As the hockey gets ever more serious by the day, so does the drinking. So whether you need to take the edge off while watching your team play or drown your sorrows because your team's season is done, grab the beverage of your choice, follow these simple rules, and enjoy the games (both on and off the ice). Oh, and if some of these rules don't apply by the time you read this, feel free to swap guys out like you're Bob Hartley.

Player Category - drink when:
  1. Sidney Crosby snaps his head back to try to draw a call.
  2. Ryan Miller makes a save look harder than it is.
  3. Mike Sillinger loses a faceoff or Robert Lang wins one.
  4. Dion Phaneuf rips a one-timer wide of the net.
  5. Colby Armstrong tries to take someone's head off (drink three times if he succeeds in doing so).
  6. Any Nashville Predator takes a diving penalty.
  7. Alexei Yashin gets a shift.
  8. You find yourself cursing Sean Avery.
  9. Mike Modano does something - anything.
  10. You find yourself dozing off during a Canucks/Stars game... and not because it's a late game.
  11. A player's stick breaks doing something that shouldn't break a stick that costs that much money.
Coach Category - drink when:
  1. You can hear Ron Wilson whistle for a line change.
  2. Bryan Murray looks like someone kicked his dog.
  3. When Bob Hartley- oh... nevermind.
  4. Bryan Murray looks like he's ready to kick someone else's dog.
  5. John Tortorella smiles sarcastically.
  6. You can see Barry Trotz's neck (this rule is here so mormons can play along and follow only this rule).
  7. Lou Lamoriello fires someone (finish your drink if/when he fires himself).
  8. Jim Playfair is out-coached.
Television Category - drink when:

  1. "Let's go, girls!" ad runs on Versus.
  2. Joe Benanati Sub-Category - drink when Joe B.:
    1. Notes a player's national origin or at which U.S. college he played.
    2. Uses either the phrase "full and even strength" or "a man to the good."
    3. Tells the viewers how much time "separates us from our [corporate sponsor] NHL on Versus intermission report."
    4. Says "soccer styles it" rather than "kicks it."
  3. Announcer uses the word "brink" or "stranglehold" (drink twice if not in a Game 4 setting).
  4. There's an awkward moment in the Versus/NBC studio and it's totally Bill Clement's fault.
  5. Announcer mentions how far apart, time-wise, Daniel and Henrik Sedin were born.
  6. Impossibly young player's impossibly bad facial hair is shown on TV.

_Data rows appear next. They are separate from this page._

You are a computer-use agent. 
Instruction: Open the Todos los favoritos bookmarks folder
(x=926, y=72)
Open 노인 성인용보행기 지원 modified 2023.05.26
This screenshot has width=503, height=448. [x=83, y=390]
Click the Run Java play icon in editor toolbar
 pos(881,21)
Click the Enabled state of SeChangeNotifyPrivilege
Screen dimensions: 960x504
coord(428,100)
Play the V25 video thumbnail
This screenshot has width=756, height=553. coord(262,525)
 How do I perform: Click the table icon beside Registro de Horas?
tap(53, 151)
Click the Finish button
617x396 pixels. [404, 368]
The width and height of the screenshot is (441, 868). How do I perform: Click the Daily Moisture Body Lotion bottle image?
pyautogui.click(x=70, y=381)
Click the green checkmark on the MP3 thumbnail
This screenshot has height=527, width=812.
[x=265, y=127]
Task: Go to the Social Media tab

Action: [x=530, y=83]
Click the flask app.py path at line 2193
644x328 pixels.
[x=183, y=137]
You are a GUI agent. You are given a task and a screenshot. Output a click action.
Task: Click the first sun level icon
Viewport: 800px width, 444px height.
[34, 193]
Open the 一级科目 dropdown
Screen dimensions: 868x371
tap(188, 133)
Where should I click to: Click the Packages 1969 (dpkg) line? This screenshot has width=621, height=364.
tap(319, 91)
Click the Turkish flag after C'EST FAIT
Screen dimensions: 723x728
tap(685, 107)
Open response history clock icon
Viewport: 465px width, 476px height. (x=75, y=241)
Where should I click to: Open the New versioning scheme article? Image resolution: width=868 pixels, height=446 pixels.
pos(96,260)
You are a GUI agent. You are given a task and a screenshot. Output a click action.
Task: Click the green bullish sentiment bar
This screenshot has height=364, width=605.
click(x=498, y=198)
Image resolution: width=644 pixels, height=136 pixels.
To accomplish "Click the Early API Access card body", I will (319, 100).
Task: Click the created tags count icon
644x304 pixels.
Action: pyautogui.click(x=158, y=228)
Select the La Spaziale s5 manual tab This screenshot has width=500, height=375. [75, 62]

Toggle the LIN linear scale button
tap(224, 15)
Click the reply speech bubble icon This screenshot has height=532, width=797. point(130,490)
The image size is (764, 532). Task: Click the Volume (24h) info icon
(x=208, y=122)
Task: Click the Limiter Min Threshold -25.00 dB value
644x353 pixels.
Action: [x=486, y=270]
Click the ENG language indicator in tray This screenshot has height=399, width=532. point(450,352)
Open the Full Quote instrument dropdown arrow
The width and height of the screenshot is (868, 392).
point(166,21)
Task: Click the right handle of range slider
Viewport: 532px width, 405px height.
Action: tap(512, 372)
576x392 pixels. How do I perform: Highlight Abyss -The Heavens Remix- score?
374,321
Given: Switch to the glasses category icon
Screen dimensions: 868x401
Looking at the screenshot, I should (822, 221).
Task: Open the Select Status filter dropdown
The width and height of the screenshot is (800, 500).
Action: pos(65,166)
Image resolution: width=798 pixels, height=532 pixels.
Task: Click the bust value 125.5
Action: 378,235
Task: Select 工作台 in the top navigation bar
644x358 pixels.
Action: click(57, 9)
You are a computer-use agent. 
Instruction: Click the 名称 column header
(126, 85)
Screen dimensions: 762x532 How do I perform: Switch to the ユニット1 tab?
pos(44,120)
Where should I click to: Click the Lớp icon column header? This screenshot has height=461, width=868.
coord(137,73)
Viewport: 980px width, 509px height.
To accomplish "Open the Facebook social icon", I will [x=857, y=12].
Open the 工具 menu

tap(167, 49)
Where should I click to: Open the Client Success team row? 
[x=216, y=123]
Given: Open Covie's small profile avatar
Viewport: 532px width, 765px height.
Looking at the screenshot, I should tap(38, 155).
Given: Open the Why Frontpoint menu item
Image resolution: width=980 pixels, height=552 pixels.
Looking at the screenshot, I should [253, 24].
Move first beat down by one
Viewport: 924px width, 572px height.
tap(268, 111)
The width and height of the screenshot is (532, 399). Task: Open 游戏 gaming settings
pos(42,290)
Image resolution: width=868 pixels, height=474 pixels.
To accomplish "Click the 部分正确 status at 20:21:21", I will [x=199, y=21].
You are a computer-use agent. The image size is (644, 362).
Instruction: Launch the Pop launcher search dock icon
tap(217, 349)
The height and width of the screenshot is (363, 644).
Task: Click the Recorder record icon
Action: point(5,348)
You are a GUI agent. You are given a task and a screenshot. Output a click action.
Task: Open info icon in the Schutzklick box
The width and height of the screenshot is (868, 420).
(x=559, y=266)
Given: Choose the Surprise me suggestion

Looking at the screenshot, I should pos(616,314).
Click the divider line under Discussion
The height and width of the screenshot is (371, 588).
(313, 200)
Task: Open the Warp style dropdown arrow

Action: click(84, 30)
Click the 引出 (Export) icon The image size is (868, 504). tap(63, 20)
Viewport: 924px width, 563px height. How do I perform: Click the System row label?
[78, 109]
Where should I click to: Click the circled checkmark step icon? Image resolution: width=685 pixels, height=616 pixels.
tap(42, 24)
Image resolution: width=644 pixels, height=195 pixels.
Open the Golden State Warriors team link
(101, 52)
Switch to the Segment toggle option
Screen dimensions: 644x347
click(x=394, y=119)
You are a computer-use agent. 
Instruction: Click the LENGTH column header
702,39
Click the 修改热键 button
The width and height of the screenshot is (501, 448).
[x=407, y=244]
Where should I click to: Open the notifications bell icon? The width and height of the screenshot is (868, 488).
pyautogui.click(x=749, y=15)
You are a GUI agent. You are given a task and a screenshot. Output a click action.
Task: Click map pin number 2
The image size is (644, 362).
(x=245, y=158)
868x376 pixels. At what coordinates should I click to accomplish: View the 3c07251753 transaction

  7. Announcer mentions what a winner Chris Drury is (drink twice if the words "Trumbull" and "Connecticut" are mentioned).
  8. Drink nothing when Brian Engblom hedges on a prediction. We're all for having a good time, but no need to send anyone to the hospital.
  9. Brett Hull looks like he's been eating well since retiring, doesn't he? Not a rule, just an observation.
  10. Announcer mentions any of the following players as trying to shed a certain reputation (drink four times if the word "choker" is used): Marty Turco, Pavel Datsyuk, Daniel Alfredsson, Joe Thornton.
Now the fun part - it's your turn to add some rules. What've you got?